Si attentive à sa (belle) réputation, Sa Royale Lumière doit frire de bonheur (le plus bisquant étant que son titre de formateur lui interdit de répliquer publiquement.)

Il y a deux explications à ce revirement.

En politique, les couronnes de laurier sèchent vite. Et puis, le patron du PS était en train de s’élever un peu trop haut dans l’estime publique pour ne pas donner envie à ses adversaires de réagir.
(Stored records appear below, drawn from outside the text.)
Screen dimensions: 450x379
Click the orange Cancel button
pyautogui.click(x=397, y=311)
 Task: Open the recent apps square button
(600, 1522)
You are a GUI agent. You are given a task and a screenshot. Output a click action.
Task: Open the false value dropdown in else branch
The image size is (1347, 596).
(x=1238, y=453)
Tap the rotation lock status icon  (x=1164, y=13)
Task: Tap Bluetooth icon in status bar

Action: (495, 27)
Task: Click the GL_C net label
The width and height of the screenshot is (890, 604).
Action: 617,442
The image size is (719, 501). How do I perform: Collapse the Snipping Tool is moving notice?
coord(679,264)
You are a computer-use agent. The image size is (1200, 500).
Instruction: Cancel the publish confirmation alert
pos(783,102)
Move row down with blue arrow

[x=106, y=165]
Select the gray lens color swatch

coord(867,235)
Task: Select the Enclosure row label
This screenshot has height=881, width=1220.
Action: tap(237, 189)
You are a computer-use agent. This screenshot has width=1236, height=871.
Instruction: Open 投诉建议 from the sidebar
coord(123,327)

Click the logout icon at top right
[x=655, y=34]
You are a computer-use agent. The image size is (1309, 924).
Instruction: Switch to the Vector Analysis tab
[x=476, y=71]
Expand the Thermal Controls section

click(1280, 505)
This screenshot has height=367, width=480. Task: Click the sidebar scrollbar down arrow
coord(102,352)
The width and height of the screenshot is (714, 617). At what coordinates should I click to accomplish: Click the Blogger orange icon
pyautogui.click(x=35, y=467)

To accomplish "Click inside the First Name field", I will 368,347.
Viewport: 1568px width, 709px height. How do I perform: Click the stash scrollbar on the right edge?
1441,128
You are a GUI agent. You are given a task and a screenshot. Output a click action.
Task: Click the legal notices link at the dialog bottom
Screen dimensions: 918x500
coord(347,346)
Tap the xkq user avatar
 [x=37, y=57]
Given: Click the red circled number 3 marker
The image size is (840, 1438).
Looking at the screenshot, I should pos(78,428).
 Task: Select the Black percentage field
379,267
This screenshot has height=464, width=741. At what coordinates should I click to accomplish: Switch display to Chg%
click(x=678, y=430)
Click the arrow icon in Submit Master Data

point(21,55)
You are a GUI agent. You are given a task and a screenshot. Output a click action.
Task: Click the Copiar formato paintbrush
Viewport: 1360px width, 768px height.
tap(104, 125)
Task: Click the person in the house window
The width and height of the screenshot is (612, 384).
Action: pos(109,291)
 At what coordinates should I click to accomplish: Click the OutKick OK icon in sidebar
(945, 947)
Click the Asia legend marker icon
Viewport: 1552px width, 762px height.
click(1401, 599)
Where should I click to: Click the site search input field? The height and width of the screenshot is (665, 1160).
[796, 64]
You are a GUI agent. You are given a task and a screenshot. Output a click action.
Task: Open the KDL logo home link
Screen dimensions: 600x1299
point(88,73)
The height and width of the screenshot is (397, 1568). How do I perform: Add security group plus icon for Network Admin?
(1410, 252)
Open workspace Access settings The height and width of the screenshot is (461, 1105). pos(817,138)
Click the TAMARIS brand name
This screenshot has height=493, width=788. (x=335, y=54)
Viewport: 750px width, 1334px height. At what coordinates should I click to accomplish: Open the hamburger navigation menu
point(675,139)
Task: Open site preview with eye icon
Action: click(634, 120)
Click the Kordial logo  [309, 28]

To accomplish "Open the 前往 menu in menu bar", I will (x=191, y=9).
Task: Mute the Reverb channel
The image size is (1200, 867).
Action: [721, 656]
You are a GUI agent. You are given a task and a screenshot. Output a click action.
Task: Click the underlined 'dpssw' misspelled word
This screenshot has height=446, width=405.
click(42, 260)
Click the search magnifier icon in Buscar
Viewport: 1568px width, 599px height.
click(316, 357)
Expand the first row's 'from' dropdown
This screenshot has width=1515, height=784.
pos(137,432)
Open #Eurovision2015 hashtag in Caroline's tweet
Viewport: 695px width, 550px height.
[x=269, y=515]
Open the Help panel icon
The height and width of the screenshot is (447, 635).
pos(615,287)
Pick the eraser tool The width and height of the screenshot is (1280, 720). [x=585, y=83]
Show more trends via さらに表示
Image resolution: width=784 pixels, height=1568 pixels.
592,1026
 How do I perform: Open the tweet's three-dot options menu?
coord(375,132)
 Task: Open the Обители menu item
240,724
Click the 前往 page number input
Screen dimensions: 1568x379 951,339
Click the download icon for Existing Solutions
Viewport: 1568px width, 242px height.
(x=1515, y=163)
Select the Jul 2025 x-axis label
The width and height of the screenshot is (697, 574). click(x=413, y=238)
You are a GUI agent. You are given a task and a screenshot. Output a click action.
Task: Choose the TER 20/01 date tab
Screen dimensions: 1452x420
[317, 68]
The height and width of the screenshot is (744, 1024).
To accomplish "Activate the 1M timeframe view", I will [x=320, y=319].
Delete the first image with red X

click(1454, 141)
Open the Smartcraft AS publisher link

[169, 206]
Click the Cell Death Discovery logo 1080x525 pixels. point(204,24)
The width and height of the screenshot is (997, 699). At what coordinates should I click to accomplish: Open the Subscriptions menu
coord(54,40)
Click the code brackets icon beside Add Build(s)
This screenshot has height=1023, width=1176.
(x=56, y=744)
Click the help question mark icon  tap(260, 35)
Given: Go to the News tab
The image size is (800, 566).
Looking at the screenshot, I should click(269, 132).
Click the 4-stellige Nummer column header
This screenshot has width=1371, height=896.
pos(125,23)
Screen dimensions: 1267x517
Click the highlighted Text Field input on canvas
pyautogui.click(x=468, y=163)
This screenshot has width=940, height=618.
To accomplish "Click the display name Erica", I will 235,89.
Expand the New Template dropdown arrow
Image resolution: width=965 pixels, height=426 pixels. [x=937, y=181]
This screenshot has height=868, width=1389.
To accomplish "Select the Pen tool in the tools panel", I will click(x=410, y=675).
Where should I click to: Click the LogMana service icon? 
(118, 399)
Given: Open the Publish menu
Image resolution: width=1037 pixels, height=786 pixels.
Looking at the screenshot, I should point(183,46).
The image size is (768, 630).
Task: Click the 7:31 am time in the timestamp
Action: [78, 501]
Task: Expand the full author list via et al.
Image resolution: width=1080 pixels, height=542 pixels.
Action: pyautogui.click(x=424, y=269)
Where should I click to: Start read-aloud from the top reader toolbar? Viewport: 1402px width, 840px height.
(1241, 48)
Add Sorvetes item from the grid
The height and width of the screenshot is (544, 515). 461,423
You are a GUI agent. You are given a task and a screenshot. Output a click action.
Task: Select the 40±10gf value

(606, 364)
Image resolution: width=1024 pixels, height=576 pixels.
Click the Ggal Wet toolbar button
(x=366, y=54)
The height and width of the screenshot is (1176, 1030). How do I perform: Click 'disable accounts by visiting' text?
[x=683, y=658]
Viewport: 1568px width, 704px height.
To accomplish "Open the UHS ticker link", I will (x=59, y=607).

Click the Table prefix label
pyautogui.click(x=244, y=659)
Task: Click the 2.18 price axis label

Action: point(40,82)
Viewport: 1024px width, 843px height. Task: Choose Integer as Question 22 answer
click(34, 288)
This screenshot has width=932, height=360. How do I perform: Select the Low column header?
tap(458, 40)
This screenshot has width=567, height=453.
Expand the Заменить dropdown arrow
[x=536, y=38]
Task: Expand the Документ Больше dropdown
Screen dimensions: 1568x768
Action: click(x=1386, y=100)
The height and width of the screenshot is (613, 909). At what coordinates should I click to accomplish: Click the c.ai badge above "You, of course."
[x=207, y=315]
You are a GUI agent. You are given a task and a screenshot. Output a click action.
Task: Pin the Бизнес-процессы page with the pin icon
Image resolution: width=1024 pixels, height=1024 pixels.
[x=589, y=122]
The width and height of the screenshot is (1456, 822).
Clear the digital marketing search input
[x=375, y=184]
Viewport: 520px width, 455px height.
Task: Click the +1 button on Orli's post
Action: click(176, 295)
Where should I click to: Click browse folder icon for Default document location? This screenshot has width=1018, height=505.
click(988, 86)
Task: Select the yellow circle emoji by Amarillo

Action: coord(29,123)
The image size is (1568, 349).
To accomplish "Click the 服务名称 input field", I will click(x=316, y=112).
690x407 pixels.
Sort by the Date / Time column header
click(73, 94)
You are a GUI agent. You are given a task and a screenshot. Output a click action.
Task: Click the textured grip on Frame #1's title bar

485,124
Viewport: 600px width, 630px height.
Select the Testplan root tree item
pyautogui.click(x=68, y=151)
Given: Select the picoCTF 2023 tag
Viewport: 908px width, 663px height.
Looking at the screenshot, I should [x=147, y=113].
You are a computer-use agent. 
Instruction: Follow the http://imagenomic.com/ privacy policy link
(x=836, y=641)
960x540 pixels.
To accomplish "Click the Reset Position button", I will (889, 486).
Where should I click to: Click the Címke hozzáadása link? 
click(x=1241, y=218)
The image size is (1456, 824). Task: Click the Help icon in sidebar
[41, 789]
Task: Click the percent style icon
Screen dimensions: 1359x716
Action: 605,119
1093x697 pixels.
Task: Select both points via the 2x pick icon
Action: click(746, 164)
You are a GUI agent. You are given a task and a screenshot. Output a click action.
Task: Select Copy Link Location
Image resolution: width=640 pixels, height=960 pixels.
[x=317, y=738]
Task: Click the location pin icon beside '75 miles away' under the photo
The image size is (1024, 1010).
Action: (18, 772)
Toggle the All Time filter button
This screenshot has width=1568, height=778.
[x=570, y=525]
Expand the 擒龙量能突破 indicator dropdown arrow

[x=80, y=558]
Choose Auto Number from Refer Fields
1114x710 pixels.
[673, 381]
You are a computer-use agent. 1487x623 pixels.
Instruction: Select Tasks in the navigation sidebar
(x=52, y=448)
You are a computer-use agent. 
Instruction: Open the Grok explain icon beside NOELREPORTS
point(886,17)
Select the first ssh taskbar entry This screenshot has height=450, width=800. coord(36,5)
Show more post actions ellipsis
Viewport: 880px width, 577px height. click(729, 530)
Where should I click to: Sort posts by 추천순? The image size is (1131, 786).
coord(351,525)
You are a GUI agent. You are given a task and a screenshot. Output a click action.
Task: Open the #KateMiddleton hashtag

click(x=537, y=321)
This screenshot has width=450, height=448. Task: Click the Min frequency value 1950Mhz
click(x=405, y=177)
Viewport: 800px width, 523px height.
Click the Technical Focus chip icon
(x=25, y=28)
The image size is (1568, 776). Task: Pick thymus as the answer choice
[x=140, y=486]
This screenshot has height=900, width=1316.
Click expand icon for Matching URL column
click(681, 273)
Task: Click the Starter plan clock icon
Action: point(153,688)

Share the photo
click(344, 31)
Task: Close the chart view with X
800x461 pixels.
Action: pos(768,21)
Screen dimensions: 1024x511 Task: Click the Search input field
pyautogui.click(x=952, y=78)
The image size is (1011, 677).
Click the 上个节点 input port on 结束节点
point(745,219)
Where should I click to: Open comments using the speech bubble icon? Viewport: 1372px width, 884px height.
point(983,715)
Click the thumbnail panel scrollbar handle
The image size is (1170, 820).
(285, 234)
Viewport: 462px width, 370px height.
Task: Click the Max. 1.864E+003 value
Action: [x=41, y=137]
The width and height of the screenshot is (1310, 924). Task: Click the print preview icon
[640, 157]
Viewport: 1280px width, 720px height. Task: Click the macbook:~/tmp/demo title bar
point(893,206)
Plus fondamentalement, si l’institutionnel est un anesthésiant idéologique, le terrain socio-économique offre aux sensibilités de gauche et de droite de s’exprimer. Et là, on sent bien que les partis, étouffés pendant plus d’un an, aiment à re-croiser le fer et re-défendre leurs prés carrés.

Comme d’habitude, il y a, dans les énervements du jour, une part de sincérité et une part de comédie-communication.

Résumons l’enjeu : la droite veut compresser les dépenses, la gauche veut gonfler les recettes. Du haut de son balcon, la N-VA a exigé la clé 70/30 (70 % de l’effort en dépenses, 30 % en recettes). Tenus à l’œil par BDW, qui fixe donc leur cap, le VLD et le CD&V sont logiquement à cran.

Et Son Impériale Luminescence s’égare en pensant qu’elle va pouvoir convaincre De Croo et Beke de mollir sur l’équilibre recettes/dépenses et de se suicider politiquement juste pour ses beaux yeux.

Il y a une part de comédie, aussi, bien sûr.

Aucun parti à la table n’ignore qu’il va devoir composer, qu’il va devoir s’amputer d’un bras et d’une jambe pour que la Belgique soit gouvernée.

Cela ne doit pas les empêcher d’exiger bien fort, de réclamer à cor et à cri – même l’impossible.

C’est élémentaire, dans ce pays où les gouvernements de coalition sont des broyeurs dont ne s’échappent que des compromis informes, sans caractère, où le chat ne retrouve plus ses jeunes.

En ce pays, ce qui importe, c’est le positionnement politique. Plus que le résultat.